> _AIM OF THE EXERCISE_:
Your output should be exactly the lines from the one containing "Task: Toggle focus peaking silhouette icon" through the final line of the following data, please, with no pictures.

──────── DATASET ENTRIES ────────

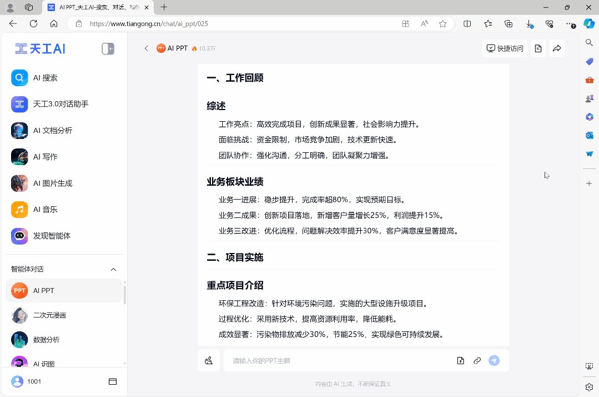Share via the arrow button
Image resolution: width=599 pixels, height=397 pixels.
(557, 48)
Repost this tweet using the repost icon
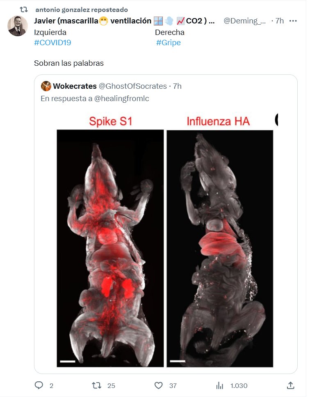The image size is (310, 397). pyautogui.click(x=96, y=385)
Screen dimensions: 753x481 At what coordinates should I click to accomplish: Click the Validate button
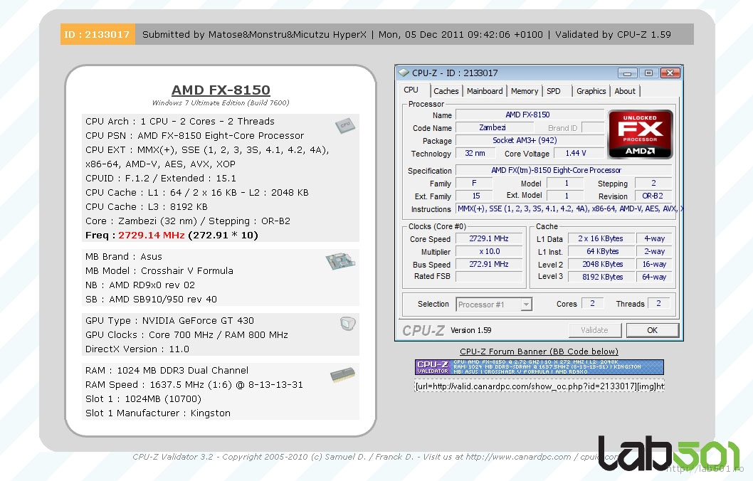(x=594, y=330)
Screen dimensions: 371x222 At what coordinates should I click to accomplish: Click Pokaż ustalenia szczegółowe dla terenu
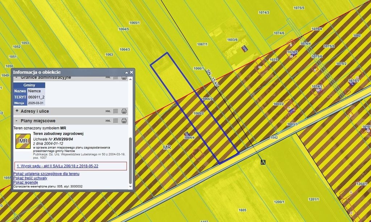coord(46,174)
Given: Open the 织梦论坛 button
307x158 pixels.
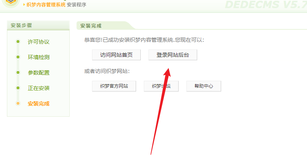Looking at the screenshot, I should (161, 86).
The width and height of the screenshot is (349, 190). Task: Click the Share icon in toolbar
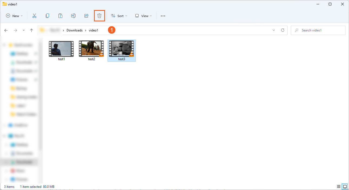click(86, 16)
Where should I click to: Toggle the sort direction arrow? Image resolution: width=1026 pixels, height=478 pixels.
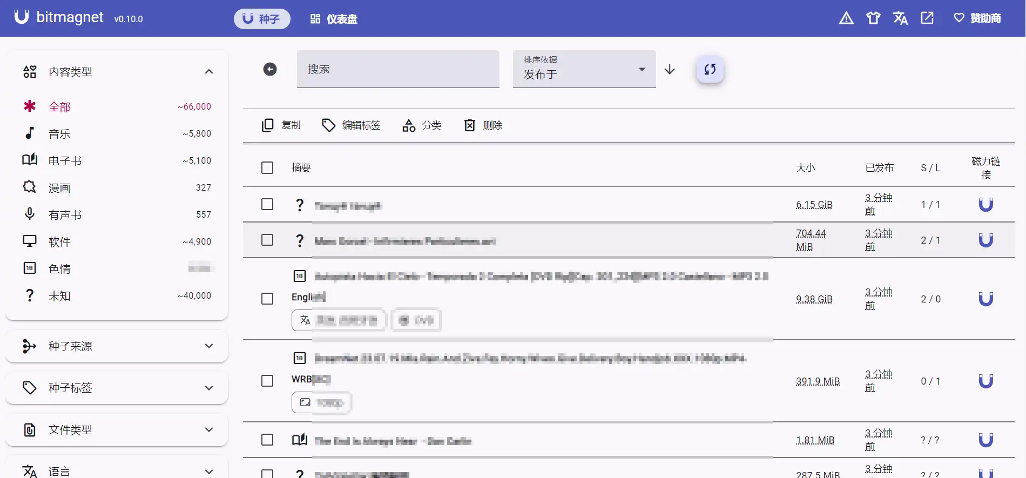pos(670,69)
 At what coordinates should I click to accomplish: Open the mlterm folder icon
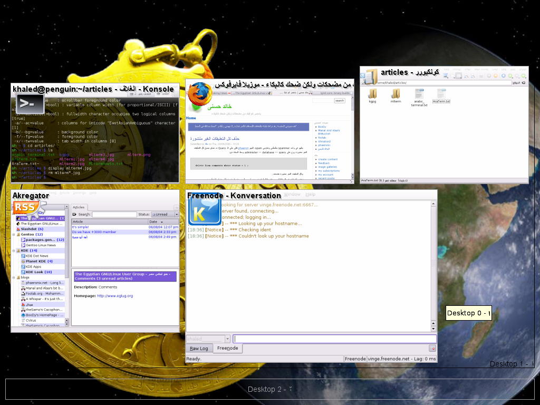pos(396,95)
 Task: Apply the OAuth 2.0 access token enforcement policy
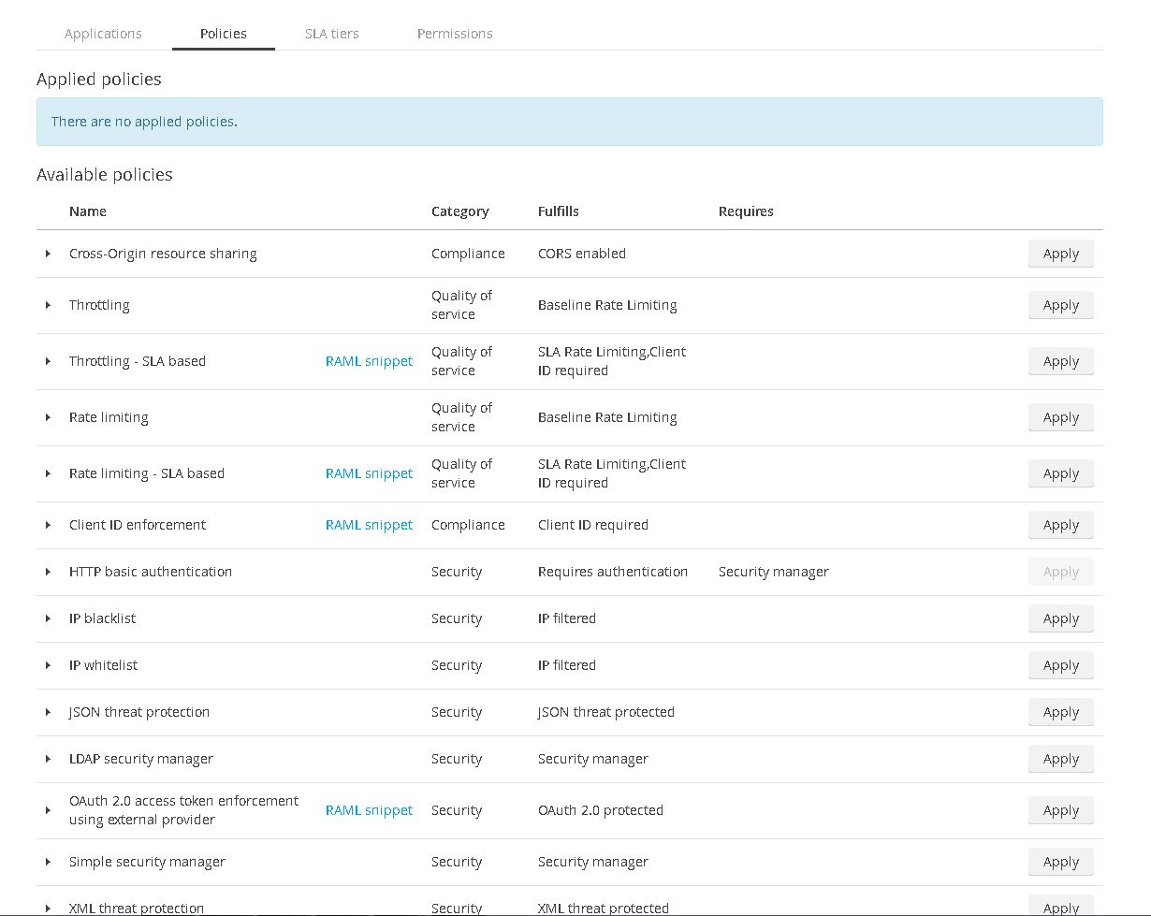[x=1060, y=810]
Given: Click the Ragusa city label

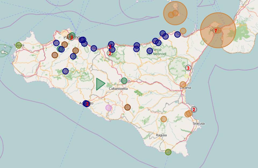Looking at the screenshot, I should click(x=161, y=135).
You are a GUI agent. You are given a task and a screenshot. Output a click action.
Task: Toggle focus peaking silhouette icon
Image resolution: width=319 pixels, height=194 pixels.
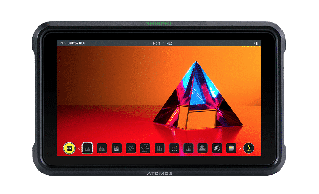(203, 148)
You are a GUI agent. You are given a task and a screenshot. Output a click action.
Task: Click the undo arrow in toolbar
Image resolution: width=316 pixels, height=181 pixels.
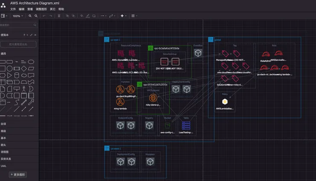click(44, 16)
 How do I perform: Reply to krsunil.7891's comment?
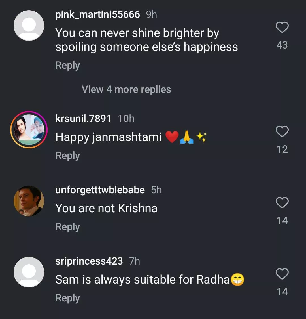[67, 156]
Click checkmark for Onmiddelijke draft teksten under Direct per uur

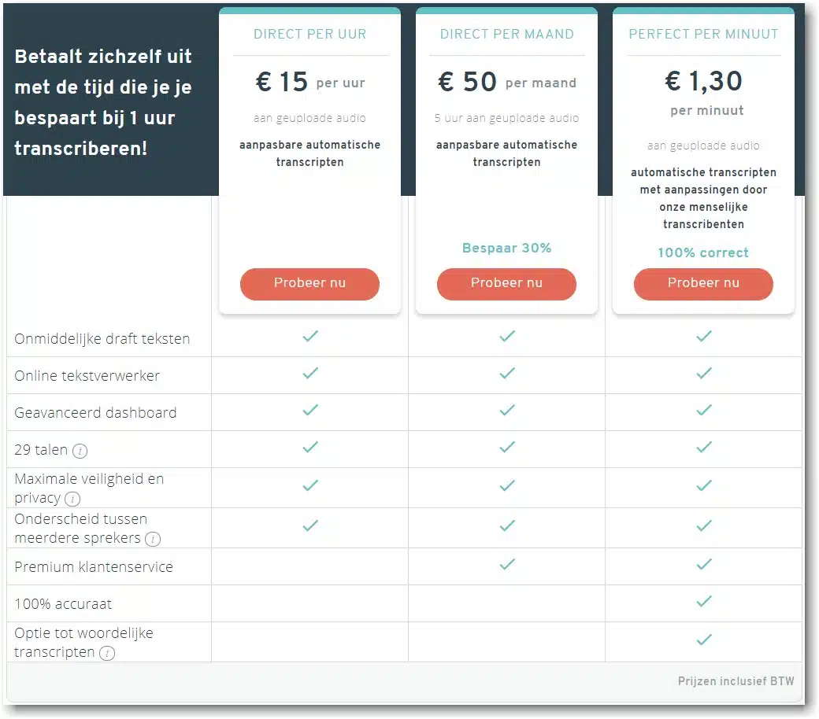pos(309,336)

────────

> _REPLY_:
Task: Toggle focus peaking silhouette icon
Image resolution: width=319 pixels, height=194 pixels.
(203, 148)
You are a GUI agent. You are given a task and a screenshot. Output a click action.
Task: Click the undo arrow in toolbar
Image resolution: width=316 pixels, height=181 pixels.
click(44, 16)
 How do I perform: Reply to krsunil.7891's comment?
[67, 156]
Click checkmark for Onmiddelijke draft teksten under Direct per uur

pos(309,336)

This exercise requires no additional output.